Batrochoglanis is a small genus of catfishes (order Siluriformes) of the family Pseudopimelodidae.

==Species==
There are currently seven recognized species in this genus:
- Batrochoglanis acanthochiroides (Güntert, 1942)
- Batrochoglanis castaneus Shibatta, 2019
- Batrochoglanis labrosus Shibatta, 2024
- Batrochoglanis melanurus Shibatta & Pavanelli, 2005
- Batrochoglanis raninus (Valenciennes, 1840)
- Batrochoglanis transmontanus (Regan, 1913)
- Batrochoglanis villosus (C. H. Eigenmann, 1912)

==Distribution==
Batrochoglanis species are known and distributed throughout the Amazon basin, rivers of the Ecuadorian and Colombian Pacific coast, the northern region of South America, and the Paraguay River basin. B. acanthochiroides is distributed in the Catatumbo River basin of the Maracaibo basin. B. melanurus is only known from its type locality in the Paraguay River basin of Brazil. B. raninus is found in the Amazon River basin, Guyana, and French Guiana. B. transmontanus originates from Baudó, San Juan, Patía and Durango river basins. B. villosus is found in the Demerara River of the Essequibo basin, Orinoco, and Amazon River basins.

==Description==
Species of this genus have rounded, wider than deep bodies; large heads, rounded in dorsal view; pelvic fins originating at vertical line through the end of the dorsal fin; short caudal peduncles, with caudal fin procurrent rays close to adipose and anal fins; emarginated caudal fins, with rounded lobes, or completely rounded; incomplete lateral lines, sometimes surpassing the adipose-fin end, but never reaching the caudal fin.

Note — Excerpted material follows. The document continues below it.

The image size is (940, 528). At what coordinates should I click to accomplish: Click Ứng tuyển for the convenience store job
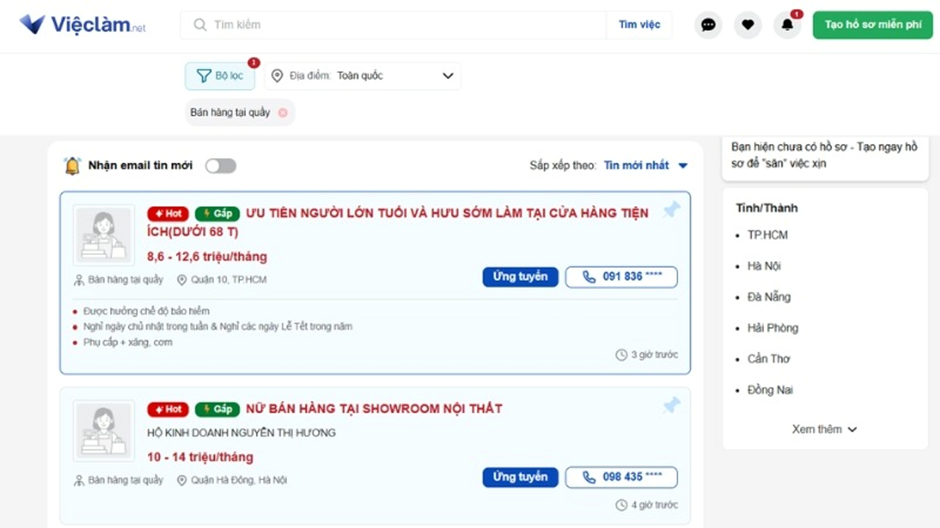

Three color patterns of the caudal fin in Batrochoglanis species are known. The first pattern, in B. raninus, B. transmontanus and B. acanthochiroides, is a light caudal fin, with a dark band on the posterior third. The second pattern, in B. villosus, is a light caudal fin, with dark dots irregularly distributed. The third pattern, found in B. melanurus, has the caudal fin completely dark. The coloration pattern is useful for separating species, but apparently does not allow inferences about phylogenetic relationships to be safely made, since this character is widespread in this family.

B. acanthochiroides, the largest species, grows to 80 cm TL. B. melanurus has a maximum length of 13.7 cm SL. B. raninus reaches a length of 20 cm SL. B. transmontanus grows to a length of 25 cm TL. B. villosus reaches a length of 14.8 cm TL.

==Ecology==
B. transmontanus is recorded to live in rivers. B. raninus commonly occurs in creeks as well as in rivers. It is found in very shady, deep zones of rivers where the current is slow, the bottom is shady, and the gravel is covered with plant debris. During the day, B. raninus lies hidden under branches or rocks. It hunts by stalking, swallowing prey within its range. When young, B. raninus feeds on micro-crustaceans and aquatic insect larvae, then shifts its diet to fishes of notable size.